3–5 Jul 2006
CERN, Geneva
Europe/Zurich timezone

Developing Applications with the Web Server Gateway Interface

3 Jul 2006, 10:10
30m
40-S2-B01 (CERN, Geneva)

40-S2-B01

CERN, Geneva

Web Frameworks Web Frameworks

Speaker

Mr James Gardner (3aims.com)

Description

The Web Server Gateway Interface is a standard interface between web servers and Python web applications or frameworks, to promote web application portability across a variety of web servers. Although the specification has been around since 2003 there is still a broad lack of understanding in the Python web community about the WSGI and why it is so useful. This hands-on talk will give people new to PEP 333 all the skills they need to start writing their own WSGI applications along with a knowledge of current best practice and a brief overview of the WSGI components that are already available in projects like Paste (www.pythonpaste.org).

Summary

The session will begin with a description of the Web Server Gateway Interface from
the HTTP level up. The talk will demonstrate how to turn a simple "Hello World!" CGI
application into a WSGI application and progress with an explanation of how to write
WSGI middleware to add functionality to an application or to alter the response.
There will be a brief demonstration of the different ways of writing WSGI
applications and middleware as functions or classes, with or without the use of
generators and how to correctly use error handling middleware.
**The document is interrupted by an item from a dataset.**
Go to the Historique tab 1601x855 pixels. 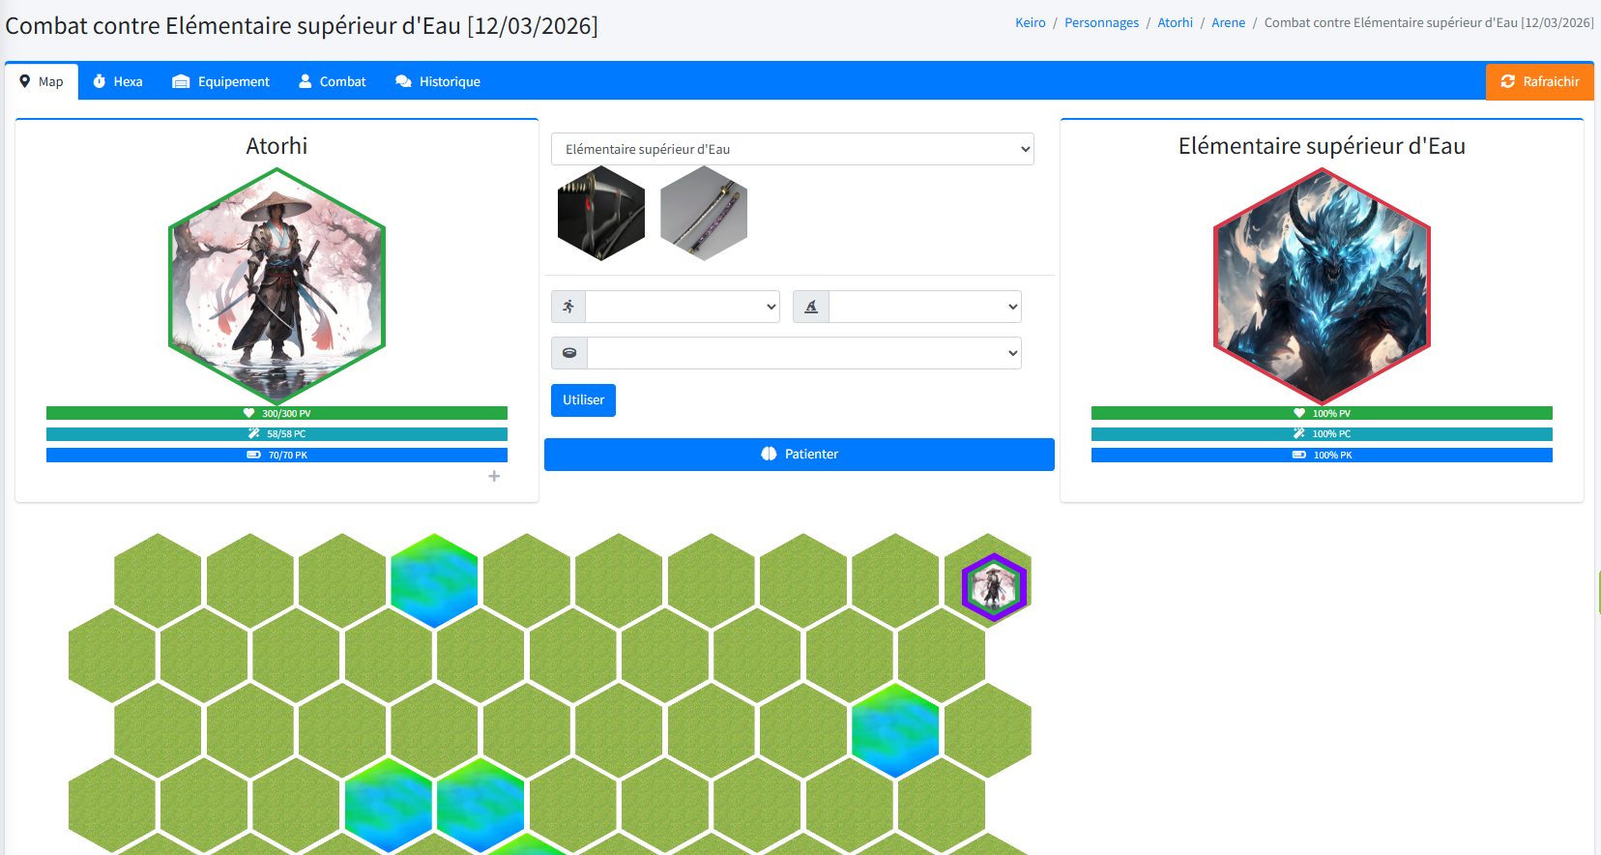click(x=438, y=81)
Once the audience is happy with the basics of the WSGI the session will move on to a
tour of some of the existing middleware components in packages such as Paste and
Pylons to demonstrate one of the key advantages of the WSGI: that developers can
re-use other people's code rather than having to start from scratch with each
different type of application they create. There will be a screencast of Paste's
AJAX-based interactive web-based debugger in action and a demonstration of how to
integrate it into existing projects.

The second stage of the session will be a workshop where the audience are encouraged
to download some specially prepared code and use it, together with their knowledge
from the first part of the session to develop a real application with a simple sign
in system. Once everyone has made an attempt we will deploy a working version to a
live Apache server using FastCGI to demonstrate that WSGI applications are suitable
for use in production environments and can be deployed with very few modifications.